Une histoire qui a "saisi d'horreur" les deux journalistes qui ont aussitôt projeté d'écrire ce livre. "En situation de guerre, on ne parle pas forcément des femmes, c'est surtout les hommes qui sont sur le front, elles étaient les invisibles de cette histoire", témoigne Sara Daniel qui a donc voulu prendre le contre-pied en "mettant le focus sur les femmes et les chrétiens d'Orient en train de disparaître dans cette région". Ils étaient en effet 1,5 million de chrétiens en Irak, dont un tiers à Bagdad, ils ne sont désormais plus que 500.000 dans tout le pays.
Lorsque Marie fut enfin libérée, elle se trouve à la frontière du Kurdistan.
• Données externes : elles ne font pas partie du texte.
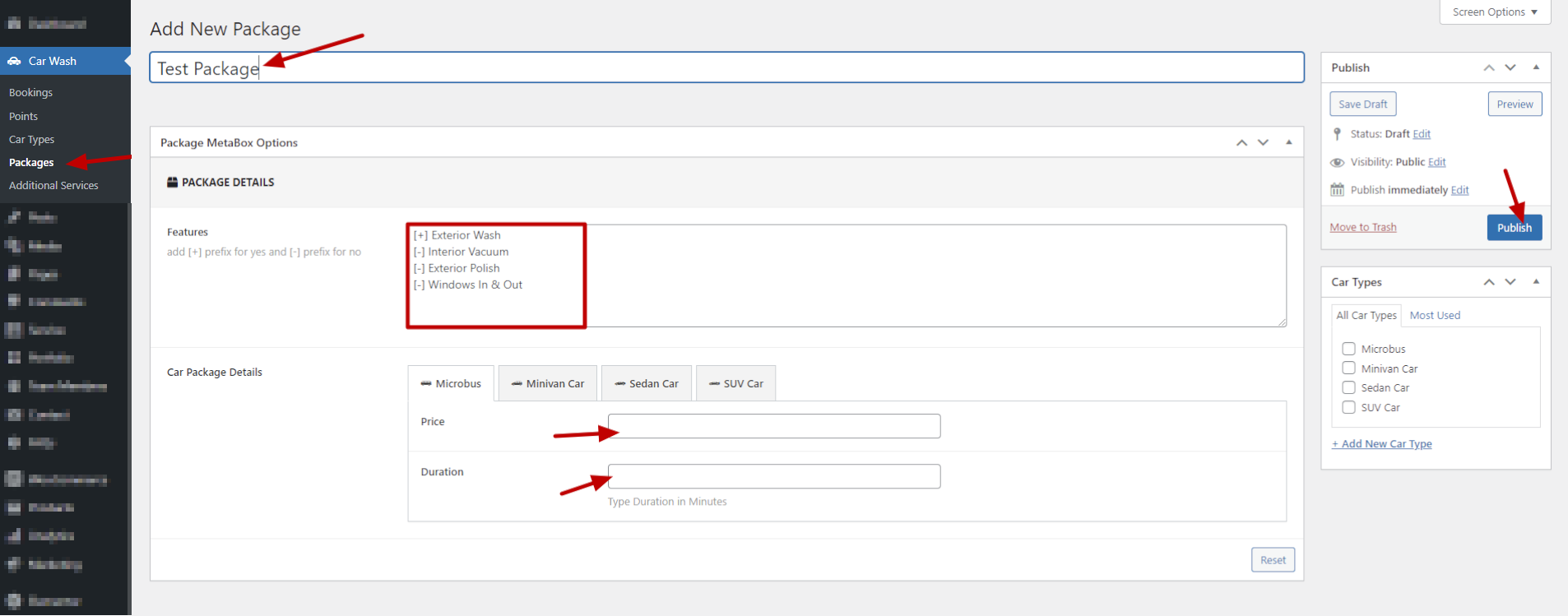Move Publish panel up with chevron arrow

point(1488,67)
Transférée à Erbil, la capitale, elle y trouve refuge avant d'être récupérée par sa famille. "Ça a mis du temps pour qu'elle nous parle, de longs mois", confie la journaliste qui arrive dans une période où l'ancienne esclave tente de se reconstruire. Ses sévices auront duré au total plus de deux années, "rien à voir avec les autres esclaves Yézidis", compare-t-elle.
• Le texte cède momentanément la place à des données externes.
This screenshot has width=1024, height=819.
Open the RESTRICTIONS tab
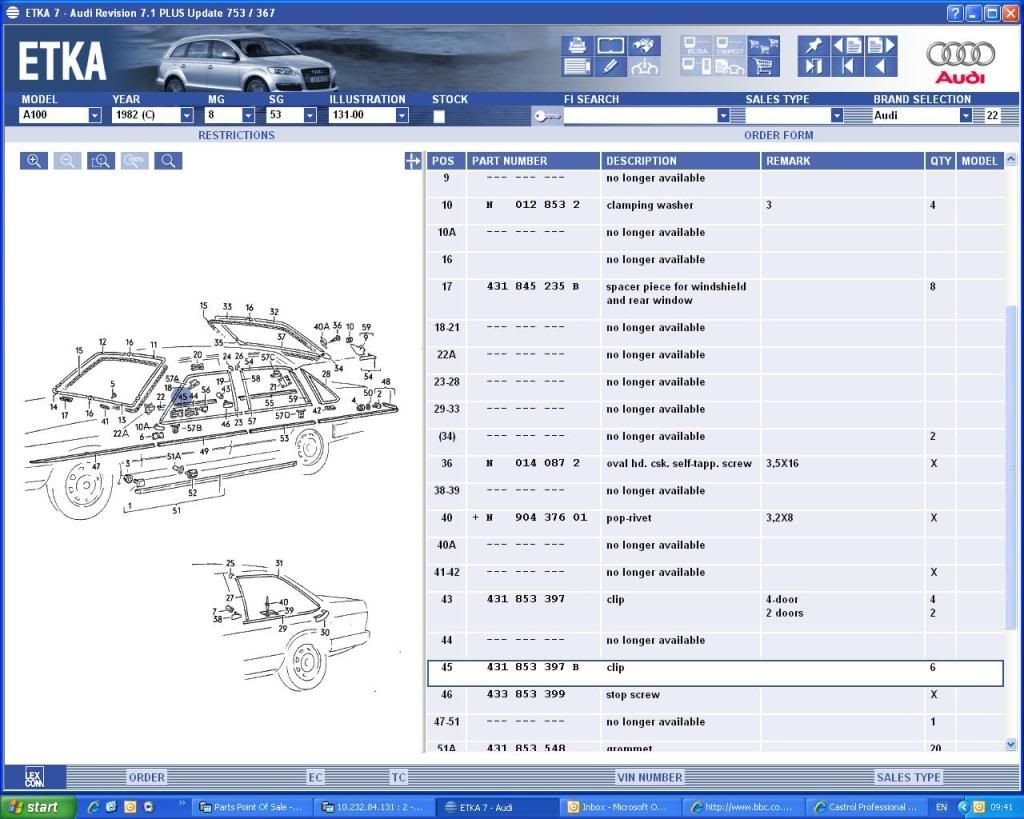point(236,135)
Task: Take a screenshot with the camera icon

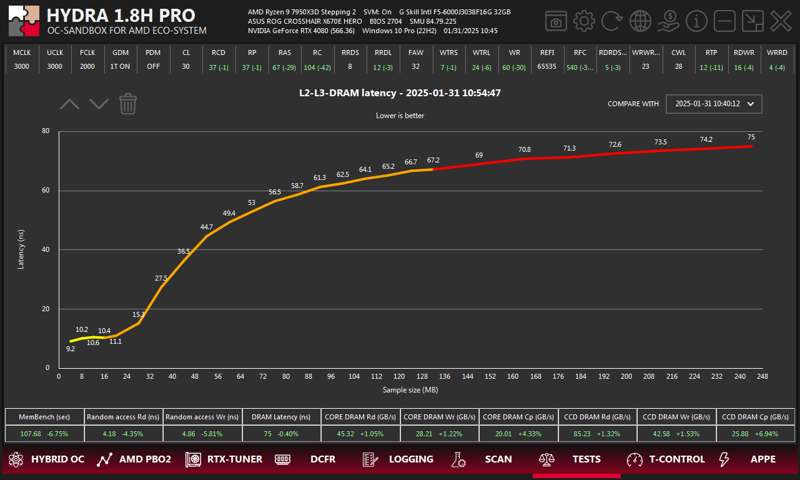Action: (x=556, y=21)
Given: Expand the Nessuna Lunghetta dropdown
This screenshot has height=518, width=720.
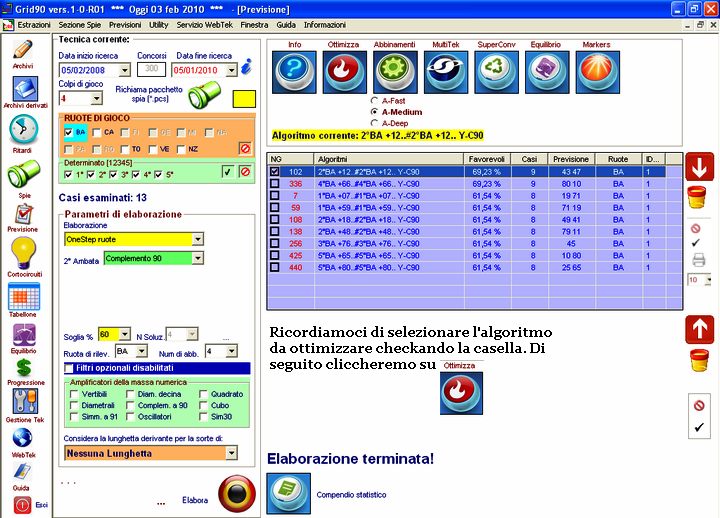Looking at the screenshot, I should [231, 453].
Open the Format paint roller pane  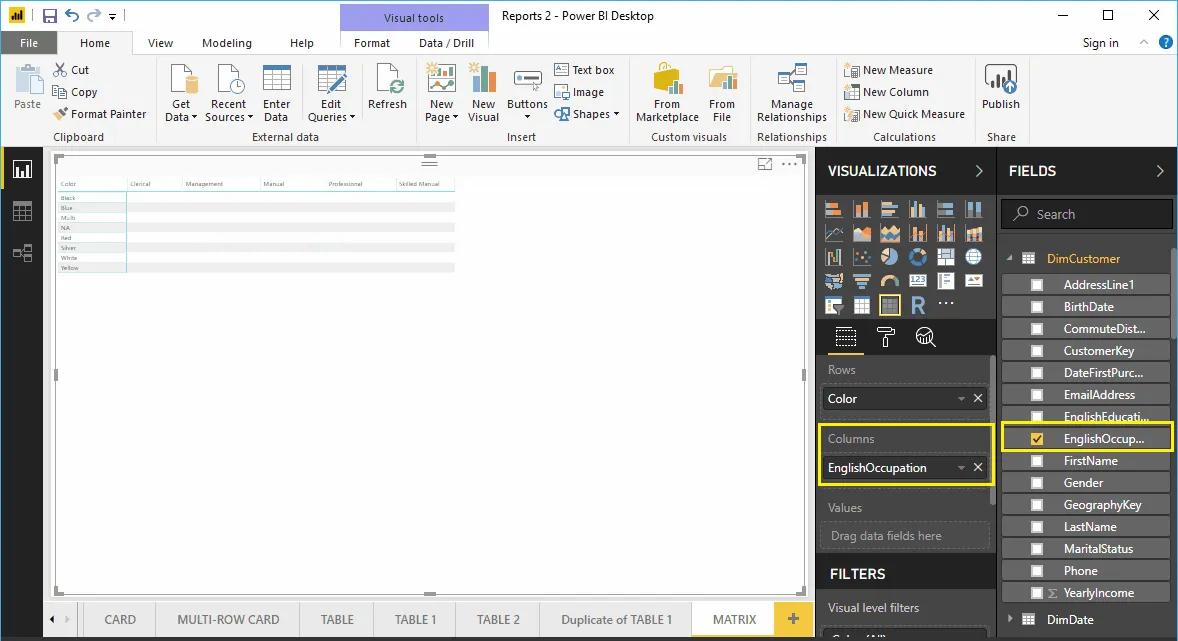885,338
"Une succession d'horreurs"
Sitôt convaincue, "elle voulait qu'on écrive tout", rapporte la journaliste qui se retrouve très vite avec "100 pages de notes". Une volonté qui sera en partie respectée, "il y a une succession d'horreurs dont on n'a pas voulu faire l'économie dans le livre", révèle Sara Daniel. "C'est un des premiers livres où on n'omet rien, les choses sont détaillées mais aussi recontextualisées, on parle des mythes des chrétiens d'Orient et de la question de Dieu", explique-t-elle. Ce qui a sauvé Marie, c'est d'ailleurs sa foi et "sa volonté de vivre incroyable".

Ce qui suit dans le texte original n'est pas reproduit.